Not twelve days to reach an agreement. Twelve days to determine whether Iran would make the concessions required before the military option was exercised. Those were the words from the White House Chief of Staff, spoken on a secure call three days ago: “the military option.” As though war were a financial instrument. As though thirty thousand dead could be entered in a ledger.
Across the table from him sat Mohammad Javad Salehi, Deputy Foreign Minister, a small man with precise eyes and a beard going silver at the chin, who had been negotiating nuclear agreements since before David’s oldest daughter was born. Between them sat stacks of technical documents: enrichment ratios, breakout timelines, inspection protocols, verification mechanisms. The documents were real. The positions they encoded were partly real. The thing that was most real in the room was not on the table at all.
It was the question of whether either government actually wanted a deal, or whether both governments needed the war.
✦ ✦ ✦
David had a habit, which his wife called eccentric and his therapist called “meaning-making,” of reading the Psalms in the morning before any briefing. He had started the practice during his first posting, in Beirut, in 1999, when the city was still rebuilding itself from a war that had eaten fifteen years. He had read Psalm 46 on his first morning in that shell-pocked apartment: “though the mountains fall into the sea, though its waters roar and foam, though the mountains quake with their surging.” He had found it not comforting, exactly, but clarifying. The Psalms were honest about catastrophe in a way that briefing cables were not.

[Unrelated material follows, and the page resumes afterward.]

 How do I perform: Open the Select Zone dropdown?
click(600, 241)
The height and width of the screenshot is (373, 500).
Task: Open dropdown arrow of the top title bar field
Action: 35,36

This morning in Muscat he had read Psalm 76:
“In Judah God is known; his name is great in Israel. His tent is in Salem, his dwelling place in Zion. There he broke the flashing arrows, the shields and the swords, the weapons of war. You are resplendent with light, more majestic than mountains rich with game. The valiant lie plundered, they sleep their last sleep; not one of the warriors can lift his hands. At your rebuke, God of Jacob, both horse and chariot lie still.”
He had sat for a long time with verse ten: “Surely the wrath of man shall praise You.” In the Hebrew, the word translated “wrath” carried connotations of hot anger, of a man so consumed with his own importance that his vision narrowed to a single point. The wrath of the President. The wrath of the Supreme Leader. Both men, David had come to believe, were running the same calculation: that a confrontation served their domestic position better than a compromise would. Trump needed to look strong before the midterms. Khamenei needed to redirect a population that had been in the streets again, demanding his removal.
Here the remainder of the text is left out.